Three steps for attracting millennial customers
It’s a simple fact: Millennials are your future customers. Already the largest group in the workforce, the leading edge is now in their 30’s and reaching an age when they have stable jobs, are forming families and buying homes. By 2020 they will have greater savings and investments than Baby Boomers. They are not just a customer category, but a massive segment that is driving change rapidly.
And Millennials are critical to your bank’s growth strategy. Approximately 10% of households switch banks annually – a rate that has been relatively stable for the past decade. But this propensity to switch varies widely by age group. Older customers are more likely to have long-established banking relationships and their average switching rate is only between 3% and 4%, usually as the result of a service or moving issue. On the other hand, younger customers switch at a rate of between 15% and 20% annually. They are most likely to be attracted to financial institutions that offer the technology and online services they prefer.
Banks need to take action or risk losing this segment to new entrants in the payment, consumer banking and business banking space. And there is cause for concern: we counted 38 different non-traditional competitors in the payments space alone, of which 10 were new in the last year.
Up to now, these competitors have been mostly nibbling around the edges, but the introduction of Apple Pay significantly heightened awareness of the threat. In our recent industry survey, one bank CEO told us: “The fear is that Apple Pay and Google Pay reduce, if not eliminate, the need for banks to provide the payment stream. How do we compete with that? …. Not sure what the solution is at this point. Once the consumer leaves or never comes into the system, will they ever join again? Jury is out but I am not optimistic.”
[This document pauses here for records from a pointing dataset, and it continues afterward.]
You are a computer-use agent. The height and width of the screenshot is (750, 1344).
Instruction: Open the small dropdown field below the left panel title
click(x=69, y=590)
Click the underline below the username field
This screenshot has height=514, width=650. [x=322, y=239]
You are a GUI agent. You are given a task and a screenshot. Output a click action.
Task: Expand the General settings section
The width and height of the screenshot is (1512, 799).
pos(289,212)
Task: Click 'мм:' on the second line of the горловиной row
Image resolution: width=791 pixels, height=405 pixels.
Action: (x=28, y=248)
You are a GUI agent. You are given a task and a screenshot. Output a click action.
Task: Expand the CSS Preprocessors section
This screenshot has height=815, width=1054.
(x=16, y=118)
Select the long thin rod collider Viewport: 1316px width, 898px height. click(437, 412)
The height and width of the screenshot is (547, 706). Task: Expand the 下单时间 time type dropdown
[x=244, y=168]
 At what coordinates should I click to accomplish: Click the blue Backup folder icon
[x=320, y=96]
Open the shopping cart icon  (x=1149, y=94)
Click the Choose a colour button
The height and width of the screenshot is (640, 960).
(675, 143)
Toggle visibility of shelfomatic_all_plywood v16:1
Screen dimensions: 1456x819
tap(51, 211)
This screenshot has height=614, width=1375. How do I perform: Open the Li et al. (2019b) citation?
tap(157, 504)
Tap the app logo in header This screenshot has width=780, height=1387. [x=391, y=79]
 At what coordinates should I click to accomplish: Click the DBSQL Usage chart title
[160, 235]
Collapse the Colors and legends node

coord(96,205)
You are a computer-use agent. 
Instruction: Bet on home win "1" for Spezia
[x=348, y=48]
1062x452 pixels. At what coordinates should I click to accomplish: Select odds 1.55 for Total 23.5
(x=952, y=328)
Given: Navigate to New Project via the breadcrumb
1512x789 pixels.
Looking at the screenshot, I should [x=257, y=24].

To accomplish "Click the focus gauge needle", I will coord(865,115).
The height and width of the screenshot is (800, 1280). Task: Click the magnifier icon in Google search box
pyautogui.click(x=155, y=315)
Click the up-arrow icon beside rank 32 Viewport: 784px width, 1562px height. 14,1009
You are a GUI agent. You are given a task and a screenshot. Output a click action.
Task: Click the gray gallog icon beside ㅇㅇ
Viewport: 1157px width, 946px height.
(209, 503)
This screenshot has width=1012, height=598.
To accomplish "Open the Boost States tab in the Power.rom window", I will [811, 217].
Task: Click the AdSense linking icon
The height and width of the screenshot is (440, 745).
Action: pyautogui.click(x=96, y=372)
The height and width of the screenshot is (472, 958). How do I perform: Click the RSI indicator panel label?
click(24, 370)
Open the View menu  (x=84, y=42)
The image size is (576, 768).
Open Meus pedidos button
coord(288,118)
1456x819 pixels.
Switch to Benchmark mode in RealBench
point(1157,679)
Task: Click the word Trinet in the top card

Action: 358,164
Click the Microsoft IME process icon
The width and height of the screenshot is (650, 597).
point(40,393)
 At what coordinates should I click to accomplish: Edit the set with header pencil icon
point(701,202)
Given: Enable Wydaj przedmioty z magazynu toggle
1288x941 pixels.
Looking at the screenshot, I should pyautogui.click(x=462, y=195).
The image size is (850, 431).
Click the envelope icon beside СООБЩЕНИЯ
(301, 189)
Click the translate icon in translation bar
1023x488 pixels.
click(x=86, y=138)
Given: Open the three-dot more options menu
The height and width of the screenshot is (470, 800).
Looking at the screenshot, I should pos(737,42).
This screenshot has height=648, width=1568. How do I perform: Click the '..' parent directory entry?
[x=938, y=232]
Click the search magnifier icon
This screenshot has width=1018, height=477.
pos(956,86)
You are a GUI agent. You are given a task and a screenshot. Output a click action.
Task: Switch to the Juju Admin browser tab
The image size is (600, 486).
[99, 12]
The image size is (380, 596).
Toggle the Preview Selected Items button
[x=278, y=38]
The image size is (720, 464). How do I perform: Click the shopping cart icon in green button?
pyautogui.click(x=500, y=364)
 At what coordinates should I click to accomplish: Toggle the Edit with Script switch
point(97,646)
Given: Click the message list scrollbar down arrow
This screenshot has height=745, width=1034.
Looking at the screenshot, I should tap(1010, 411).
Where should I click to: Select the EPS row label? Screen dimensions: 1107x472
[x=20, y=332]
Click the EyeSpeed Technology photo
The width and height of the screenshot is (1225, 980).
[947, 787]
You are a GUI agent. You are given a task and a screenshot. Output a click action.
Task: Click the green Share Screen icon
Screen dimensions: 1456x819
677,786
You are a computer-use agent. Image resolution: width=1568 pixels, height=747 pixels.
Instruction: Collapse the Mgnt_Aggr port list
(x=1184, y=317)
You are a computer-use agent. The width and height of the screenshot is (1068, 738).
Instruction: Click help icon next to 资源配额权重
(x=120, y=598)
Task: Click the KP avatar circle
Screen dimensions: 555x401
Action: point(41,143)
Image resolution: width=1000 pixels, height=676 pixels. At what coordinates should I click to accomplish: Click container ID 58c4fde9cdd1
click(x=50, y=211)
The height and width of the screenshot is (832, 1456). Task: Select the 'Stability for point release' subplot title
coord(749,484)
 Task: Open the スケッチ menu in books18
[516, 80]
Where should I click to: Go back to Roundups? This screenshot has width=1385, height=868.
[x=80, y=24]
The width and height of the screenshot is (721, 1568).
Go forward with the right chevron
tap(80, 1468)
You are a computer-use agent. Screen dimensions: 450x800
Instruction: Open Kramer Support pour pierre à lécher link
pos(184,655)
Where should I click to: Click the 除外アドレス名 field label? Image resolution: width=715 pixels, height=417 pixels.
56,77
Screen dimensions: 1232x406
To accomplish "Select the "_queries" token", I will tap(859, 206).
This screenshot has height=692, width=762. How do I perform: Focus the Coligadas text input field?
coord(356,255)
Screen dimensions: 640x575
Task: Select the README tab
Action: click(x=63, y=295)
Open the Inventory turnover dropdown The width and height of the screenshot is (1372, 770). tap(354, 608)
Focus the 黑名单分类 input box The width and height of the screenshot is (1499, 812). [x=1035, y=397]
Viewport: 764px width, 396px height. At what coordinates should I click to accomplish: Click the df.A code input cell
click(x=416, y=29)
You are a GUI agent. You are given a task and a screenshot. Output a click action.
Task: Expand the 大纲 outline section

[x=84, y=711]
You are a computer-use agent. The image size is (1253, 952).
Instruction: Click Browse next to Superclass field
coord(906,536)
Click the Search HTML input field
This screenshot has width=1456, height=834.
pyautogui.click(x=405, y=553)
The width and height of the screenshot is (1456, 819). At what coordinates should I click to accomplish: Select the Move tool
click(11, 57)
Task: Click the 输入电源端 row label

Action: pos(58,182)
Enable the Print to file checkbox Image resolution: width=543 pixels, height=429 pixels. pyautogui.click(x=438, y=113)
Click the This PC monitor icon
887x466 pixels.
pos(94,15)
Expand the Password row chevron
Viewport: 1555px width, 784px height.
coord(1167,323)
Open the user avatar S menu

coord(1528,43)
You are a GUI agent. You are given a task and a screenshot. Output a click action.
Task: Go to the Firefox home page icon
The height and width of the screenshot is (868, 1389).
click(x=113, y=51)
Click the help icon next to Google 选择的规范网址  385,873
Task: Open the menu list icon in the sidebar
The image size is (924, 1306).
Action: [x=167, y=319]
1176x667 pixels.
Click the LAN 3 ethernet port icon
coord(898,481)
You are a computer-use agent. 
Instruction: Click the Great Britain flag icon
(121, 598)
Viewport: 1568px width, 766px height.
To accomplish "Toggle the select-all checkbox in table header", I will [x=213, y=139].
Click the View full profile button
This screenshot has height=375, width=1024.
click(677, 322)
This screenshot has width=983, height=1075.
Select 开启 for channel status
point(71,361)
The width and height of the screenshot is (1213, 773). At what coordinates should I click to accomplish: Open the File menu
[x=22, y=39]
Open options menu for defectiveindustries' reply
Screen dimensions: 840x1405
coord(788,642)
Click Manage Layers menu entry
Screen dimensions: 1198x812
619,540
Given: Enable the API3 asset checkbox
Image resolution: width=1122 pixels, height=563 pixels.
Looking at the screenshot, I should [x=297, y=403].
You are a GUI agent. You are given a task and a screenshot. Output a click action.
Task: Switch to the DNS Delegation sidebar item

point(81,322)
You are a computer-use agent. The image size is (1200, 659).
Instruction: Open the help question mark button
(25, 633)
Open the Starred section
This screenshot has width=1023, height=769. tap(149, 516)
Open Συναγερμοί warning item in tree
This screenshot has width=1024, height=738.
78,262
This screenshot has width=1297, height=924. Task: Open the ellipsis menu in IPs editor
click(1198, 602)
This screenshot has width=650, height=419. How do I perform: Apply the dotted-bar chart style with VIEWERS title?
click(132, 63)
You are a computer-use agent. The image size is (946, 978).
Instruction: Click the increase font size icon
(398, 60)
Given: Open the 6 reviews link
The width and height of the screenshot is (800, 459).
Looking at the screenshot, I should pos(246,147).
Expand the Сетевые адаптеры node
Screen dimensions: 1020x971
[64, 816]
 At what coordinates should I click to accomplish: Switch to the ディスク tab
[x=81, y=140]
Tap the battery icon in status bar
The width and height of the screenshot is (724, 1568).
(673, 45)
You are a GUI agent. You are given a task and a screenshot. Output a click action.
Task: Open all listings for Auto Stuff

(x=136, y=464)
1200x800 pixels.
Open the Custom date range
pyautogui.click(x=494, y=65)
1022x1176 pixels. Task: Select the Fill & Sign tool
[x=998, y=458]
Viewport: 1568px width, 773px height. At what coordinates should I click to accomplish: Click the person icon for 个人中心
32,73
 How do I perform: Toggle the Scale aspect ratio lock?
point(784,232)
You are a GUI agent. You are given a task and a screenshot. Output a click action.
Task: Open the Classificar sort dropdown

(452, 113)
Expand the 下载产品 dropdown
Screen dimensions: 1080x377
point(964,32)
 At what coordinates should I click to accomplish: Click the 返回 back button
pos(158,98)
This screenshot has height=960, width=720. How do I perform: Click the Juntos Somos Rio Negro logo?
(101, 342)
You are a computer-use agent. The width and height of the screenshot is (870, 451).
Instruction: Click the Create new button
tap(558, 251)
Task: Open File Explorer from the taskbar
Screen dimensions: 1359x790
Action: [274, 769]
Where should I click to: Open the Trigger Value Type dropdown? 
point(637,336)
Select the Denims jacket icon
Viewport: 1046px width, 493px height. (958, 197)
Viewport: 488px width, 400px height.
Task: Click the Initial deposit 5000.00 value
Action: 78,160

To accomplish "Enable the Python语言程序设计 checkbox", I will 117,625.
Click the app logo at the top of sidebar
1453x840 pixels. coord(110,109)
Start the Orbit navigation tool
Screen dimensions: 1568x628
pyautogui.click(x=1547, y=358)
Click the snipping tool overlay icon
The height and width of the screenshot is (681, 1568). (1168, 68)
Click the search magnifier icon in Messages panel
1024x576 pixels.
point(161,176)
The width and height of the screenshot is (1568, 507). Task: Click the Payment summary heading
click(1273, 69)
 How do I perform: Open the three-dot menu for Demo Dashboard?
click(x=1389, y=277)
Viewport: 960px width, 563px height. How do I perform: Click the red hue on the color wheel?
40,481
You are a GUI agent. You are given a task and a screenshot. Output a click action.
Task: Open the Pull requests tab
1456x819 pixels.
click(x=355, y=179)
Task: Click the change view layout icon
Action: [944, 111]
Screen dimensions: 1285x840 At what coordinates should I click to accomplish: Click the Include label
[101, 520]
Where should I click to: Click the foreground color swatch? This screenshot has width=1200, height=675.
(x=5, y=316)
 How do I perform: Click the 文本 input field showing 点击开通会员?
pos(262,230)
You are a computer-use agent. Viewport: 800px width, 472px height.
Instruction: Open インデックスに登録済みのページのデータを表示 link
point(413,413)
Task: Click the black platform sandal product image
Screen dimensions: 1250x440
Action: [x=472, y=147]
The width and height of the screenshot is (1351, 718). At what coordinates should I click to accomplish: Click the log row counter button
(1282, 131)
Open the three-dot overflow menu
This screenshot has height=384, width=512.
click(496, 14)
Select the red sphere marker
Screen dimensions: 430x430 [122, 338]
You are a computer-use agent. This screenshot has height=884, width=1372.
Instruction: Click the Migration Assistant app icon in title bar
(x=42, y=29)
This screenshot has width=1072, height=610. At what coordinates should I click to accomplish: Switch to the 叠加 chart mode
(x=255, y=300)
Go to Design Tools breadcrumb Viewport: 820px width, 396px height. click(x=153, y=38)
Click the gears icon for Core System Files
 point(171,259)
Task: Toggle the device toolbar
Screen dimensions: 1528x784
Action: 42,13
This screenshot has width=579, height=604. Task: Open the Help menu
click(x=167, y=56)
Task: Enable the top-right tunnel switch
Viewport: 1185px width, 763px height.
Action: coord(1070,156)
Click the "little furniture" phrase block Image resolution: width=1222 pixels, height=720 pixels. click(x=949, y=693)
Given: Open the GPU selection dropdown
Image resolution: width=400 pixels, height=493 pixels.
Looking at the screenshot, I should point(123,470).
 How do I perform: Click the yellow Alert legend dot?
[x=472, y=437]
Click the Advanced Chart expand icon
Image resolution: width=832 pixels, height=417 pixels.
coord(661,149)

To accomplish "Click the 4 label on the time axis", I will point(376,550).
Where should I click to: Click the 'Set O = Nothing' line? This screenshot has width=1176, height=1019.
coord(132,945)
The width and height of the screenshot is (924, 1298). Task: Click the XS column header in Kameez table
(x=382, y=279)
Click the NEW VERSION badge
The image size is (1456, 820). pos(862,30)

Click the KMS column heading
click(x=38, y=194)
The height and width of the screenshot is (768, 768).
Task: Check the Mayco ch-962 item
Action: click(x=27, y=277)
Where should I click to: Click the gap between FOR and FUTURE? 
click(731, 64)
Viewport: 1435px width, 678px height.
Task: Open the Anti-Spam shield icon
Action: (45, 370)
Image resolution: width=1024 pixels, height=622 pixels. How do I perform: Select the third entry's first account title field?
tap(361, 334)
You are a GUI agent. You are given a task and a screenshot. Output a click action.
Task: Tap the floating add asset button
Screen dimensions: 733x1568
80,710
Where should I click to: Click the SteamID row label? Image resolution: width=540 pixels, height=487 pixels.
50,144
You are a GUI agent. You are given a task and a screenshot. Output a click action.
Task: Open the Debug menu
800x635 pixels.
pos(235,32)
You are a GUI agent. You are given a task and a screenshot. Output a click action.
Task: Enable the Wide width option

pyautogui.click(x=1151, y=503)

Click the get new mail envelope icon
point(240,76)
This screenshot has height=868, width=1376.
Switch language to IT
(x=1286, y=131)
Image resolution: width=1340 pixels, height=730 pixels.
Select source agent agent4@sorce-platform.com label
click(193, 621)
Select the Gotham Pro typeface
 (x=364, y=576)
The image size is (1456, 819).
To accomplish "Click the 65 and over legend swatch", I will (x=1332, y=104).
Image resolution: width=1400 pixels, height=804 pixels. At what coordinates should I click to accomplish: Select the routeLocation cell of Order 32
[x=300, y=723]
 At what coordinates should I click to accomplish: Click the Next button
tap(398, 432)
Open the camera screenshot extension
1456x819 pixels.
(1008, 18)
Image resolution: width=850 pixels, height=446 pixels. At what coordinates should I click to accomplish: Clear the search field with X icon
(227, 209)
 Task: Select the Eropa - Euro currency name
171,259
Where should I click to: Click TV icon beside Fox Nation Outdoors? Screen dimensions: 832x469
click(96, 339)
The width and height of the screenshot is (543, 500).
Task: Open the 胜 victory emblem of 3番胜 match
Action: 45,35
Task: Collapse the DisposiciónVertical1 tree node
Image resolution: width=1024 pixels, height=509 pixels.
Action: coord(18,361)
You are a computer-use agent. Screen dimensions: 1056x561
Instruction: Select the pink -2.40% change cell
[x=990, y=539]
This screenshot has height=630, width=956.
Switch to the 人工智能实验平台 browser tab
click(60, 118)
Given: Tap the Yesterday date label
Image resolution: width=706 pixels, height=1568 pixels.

While community and regional banks are prioritizing the digital channel, they are still somewhat stymied by how fast their channel and sales strategies need to change. What does it take to profitably attract, serve and grow with these new customers?
Create the right experience. Millennials have never experienced a world without digital connections. They grew up owning cell phones, using computers at home and at school and communicating on social media. They are accustomed to researching products and services online before they buy and are highly influenced by reputational comments on social media. Perhaps even more importantly, they expect instant access and fulfillment, with low tolerance for delays and inconveniences.
Millennials don’t want to be served in the same way as their parents. They prefer a digital bank, but with access to staffed locations for advice and service when they need it. They want a seamless omnichannel experience. And, for them, the smartphone is the bank. Well-designed mobile banking with remote deposit capture (RDC) is their single most popular channel and it is the service most likely to incent switching behavior.
How can you better understand their needs? One recommendation from a recent study by the ICBA: establish an advisory board composed of younger consumers and small business owners that can help you gain insight into the aspirations and behaviors of this generation. Banks are experienced with using advisory boards that represent local communities and their needs. Use a segment-based board to educate management, provide recommendations on products and programs and serve as ambassadors for the bank.
Become tech-savvy. One of the biggest hurdles to success is the lack of understanding of this segment’s needs. If you don’t understand their attitudes and behavior, then you can’t serve them effectively.
Barclays Bank’s Digital Eagle program (named for the eagle on the bank’s logo) is a model for skill certification and cultural change. Over the past several years, Barclays trained over 12,000 staff as digital experts to help both customers and employees learn how to use the bank’s online products. But they also serve another function: helping both staff and customers get more comfortable with technology, even helping grandparents use Skype to communicate with their children.
Innovate and learn. The banking industry is no stranger to innovation – the evolution of banking is tightly bound with the evolution of technology. What’s different today is the amount of change and the speed of customer adoption. As a point of reference, it took 28 years for credit cards to be used by 50 million people, 12 years for debit cards to achieve the same penetration, but only five years for PayPal to reach that level.
Financial institutions need to define the role of innovation in their organization and combine it with a roadmap that encourages agile test-and-learn strategies. We recommend starting by benchmarking initiatives against rivals in order to identify opportunities and maintain a competitive edge. And we recommend thinking about innovation broadly, not just in the context of Information Technology (IT) investment, but in terms of the overall customer experience.
Customer expectations and behaviors are changing, and innovation is indispensable to future growth in revenue. Some banks, such as Wells Fargo, USAA and Chase have been leaders in testing and promoting new digital channels, but most will have success as a fast follower, waiting until solutions stabilize and reach broader acceptance. Community banks like Rockland Trust are good examples of institutions that have employed incremental strategies to develop robust e-banking services and leverage social media.